A Brief History
Here's a bit about where my site has been over the years. I began messing with a class web site in 1996 or 1997, using a free program called AOLpress, an early WYSIWYG editor that is still kicking around out there. It never occurred to me to save this stuff, so the graphics from that very first web site are long gone. (All for the best, no doubt!) The shots below are cobbled together from bits culled from the Internet Archive's Wayback Machine, bless 'em! Click the thumbnails below to load a full page image. (They average about 300KB, if that's important to you...)
My first "real" class web site was called The Atheneum, and was hosted on one of the Rhea County Education Department's first servers. Its address was something awful like http://mac.rhea-lea.rhea.k12.tn.us/schools/rchs/ferrellj/, so I relied on redirection services to make it a little more palatable! I think this one could also be found at http://surf.to/the.atheneum.
The site itself was put together with a program called Claris Home Page (discontinued in 2001) on a school Macintosh 5300/100 LC. Each section featured artwork from William Morris's Kelmscott Chaucer.
By 2001, I was producing The Atheneum on my very own Power Macintosh G3, using Adobe's GoLive 4.0 to help handle the insanely complicated (for me, at least) tables I was using for layout. I began paying for hosting at Freeservers.com, and the address changed to http://atheneum.8m.com.
The year 2000 saw the introduction of the awkwardly-named AtheneuMUSH, which got its own section on the site. The graphics and colors became more subdued, and the Chaucer header pictures disappeared, replaced with photos to help identify each section.
After suffering through a few years of "What's your web site again? What?" I decided to dispense with the fancy name and go with something more utilitarian—thus Ferrellweb. I figured I'd spring for my own domain name while I was at it, so I could just slap a ".com" on the end, and be done with it. Hosting changed, too, to Surpass Hosting, so I could take advantage of more sophisticated scripting and cgi possibilities.
This version of the site was a complete paradigm shift for me: not only had I discovered this "blog" thing, but I was beginning to learn how to use CSS for layout, as well. GoLive went out the window, as I found it easier and more convenient to use a plain old text editor to construct pages. (Who would have thought!)

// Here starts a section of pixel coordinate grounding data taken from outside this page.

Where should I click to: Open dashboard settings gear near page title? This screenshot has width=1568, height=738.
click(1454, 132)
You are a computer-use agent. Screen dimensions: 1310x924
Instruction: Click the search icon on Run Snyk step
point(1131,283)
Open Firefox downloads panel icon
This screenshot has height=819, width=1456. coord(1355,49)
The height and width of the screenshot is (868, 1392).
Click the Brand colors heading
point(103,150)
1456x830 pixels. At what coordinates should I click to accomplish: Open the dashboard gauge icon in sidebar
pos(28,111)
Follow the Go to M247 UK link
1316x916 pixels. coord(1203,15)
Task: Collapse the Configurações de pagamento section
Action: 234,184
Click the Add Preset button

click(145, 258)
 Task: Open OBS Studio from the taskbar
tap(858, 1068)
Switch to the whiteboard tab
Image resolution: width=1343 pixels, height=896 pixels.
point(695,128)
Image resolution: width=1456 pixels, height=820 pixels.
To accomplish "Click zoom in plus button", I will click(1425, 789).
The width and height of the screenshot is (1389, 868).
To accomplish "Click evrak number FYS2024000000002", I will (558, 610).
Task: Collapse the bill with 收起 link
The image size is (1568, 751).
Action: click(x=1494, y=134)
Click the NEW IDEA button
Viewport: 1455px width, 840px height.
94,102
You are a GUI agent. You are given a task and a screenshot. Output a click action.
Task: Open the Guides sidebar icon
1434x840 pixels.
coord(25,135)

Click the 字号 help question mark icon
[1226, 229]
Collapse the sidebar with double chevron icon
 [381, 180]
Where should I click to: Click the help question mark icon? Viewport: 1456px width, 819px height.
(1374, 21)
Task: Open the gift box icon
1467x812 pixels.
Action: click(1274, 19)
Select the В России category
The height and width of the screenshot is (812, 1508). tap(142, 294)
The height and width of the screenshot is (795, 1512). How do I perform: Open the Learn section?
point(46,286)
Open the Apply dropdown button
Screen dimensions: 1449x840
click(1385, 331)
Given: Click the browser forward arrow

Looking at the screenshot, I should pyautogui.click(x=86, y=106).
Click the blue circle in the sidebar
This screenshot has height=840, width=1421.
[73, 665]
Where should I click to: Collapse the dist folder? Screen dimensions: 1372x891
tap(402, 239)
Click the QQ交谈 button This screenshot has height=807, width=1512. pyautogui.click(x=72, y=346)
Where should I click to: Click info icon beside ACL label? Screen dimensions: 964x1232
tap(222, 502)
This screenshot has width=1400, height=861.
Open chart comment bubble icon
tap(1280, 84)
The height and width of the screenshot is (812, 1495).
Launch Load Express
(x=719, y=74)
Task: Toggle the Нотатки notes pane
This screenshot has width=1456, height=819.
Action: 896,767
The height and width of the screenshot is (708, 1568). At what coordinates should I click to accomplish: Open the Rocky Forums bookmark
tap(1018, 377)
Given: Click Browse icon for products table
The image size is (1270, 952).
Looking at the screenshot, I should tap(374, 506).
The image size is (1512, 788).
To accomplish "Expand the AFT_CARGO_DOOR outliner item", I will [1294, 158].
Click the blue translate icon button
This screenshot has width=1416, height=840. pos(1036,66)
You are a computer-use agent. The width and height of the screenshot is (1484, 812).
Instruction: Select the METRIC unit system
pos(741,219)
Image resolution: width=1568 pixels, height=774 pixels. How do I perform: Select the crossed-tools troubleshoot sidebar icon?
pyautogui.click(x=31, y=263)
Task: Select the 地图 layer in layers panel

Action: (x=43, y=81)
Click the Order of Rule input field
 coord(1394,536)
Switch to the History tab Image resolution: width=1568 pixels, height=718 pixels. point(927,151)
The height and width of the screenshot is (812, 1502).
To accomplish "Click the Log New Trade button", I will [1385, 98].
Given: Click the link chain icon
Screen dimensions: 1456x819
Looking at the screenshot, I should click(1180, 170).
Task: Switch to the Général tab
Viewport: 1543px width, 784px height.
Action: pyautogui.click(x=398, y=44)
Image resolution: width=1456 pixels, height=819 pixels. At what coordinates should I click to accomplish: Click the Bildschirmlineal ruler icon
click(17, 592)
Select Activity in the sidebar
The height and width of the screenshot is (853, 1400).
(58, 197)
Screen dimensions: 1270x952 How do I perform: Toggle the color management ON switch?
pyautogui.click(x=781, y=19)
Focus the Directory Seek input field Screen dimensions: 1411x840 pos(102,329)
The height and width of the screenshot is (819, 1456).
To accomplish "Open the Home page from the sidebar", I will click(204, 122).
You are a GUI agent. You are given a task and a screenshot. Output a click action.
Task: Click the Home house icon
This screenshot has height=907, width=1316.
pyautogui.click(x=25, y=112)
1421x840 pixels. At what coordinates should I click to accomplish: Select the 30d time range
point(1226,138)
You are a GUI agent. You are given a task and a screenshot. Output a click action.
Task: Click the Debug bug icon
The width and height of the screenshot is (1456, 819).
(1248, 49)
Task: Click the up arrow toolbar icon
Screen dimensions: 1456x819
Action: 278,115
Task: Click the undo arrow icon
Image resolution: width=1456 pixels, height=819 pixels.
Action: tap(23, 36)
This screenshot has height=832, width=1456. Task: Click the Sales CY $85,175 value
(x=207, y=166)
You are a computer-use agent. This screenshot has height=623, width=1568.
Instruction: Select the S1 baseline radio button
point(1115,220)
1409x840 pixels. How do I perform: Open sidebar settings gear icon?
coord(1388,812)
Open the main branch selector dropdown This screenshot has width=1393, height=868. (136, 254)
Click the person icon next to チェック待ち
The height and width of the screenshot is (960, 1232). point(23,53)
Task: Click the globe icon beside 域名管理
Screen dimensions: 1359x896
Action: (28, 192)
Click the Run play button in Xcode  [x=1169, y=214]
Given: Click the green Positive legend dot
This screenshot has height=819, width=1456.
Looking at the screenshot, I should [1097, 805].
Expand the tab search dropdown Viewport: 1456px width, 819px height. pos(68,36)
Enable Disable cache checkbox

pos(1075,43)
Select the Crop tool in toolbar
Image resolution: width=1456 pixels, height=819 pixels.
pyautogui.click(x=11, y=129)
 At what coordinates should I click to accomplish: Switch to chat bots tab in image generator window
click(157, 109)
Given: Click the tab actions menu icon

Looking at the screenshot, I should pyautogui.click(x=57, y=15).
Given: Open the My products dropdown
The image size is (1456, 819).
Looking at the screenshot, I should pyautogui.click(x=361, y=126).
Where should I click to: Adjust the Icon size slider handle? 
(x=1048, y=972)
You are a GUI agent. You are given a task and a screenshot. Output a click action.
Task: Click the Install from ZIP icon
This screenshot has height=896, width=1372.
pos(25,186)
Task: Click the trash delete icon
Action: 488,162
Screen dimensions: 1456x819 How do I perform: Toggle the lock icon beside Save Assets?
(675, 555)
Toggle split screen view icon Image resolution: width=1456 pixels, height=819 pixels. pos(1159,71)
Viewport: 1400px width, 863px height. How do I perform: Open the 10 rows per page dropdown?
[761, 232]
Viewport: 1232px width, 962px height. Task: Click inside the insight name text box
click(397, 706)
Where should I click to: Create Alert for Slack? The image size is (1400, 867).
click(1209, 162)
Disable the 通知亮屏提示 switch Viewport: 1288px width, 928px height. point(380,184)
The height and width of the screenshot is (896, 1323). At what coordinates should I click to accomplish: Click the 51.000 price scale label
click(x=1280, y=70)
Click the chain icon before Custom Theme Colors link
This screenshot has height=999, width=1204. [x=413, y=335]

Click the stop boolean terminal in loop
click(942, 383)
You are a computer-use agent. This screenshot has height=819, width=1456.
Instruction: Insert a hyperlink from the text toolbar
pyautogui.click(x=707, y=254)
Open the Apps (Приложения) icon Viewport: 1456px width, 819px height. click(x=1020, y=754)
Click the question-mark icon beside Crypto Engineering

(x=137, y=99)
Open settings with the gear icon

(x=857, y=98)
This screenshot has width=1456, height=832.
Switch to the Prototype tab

This version featured class logs for the first time, since Movable Type made it easy to post and archive updates. The design was ruthlessly pillaged from Didier Hilhorst's Release One design at the CSS Zen Garden, as I tried to get my CSS-legs about me.
One year later, I switched my blogging system to WordPress, and figured I'd re-design from the ground up while I was at it. I opened up a couple of blank documents in BBEdit on my Quicksilver G4, and wrote my first stylesheet from scratch. The design still resembles the 2003 version, but the underpinnings are mine, all mine. I've been learning a teensy bit of PHP as I go, to help spice things up.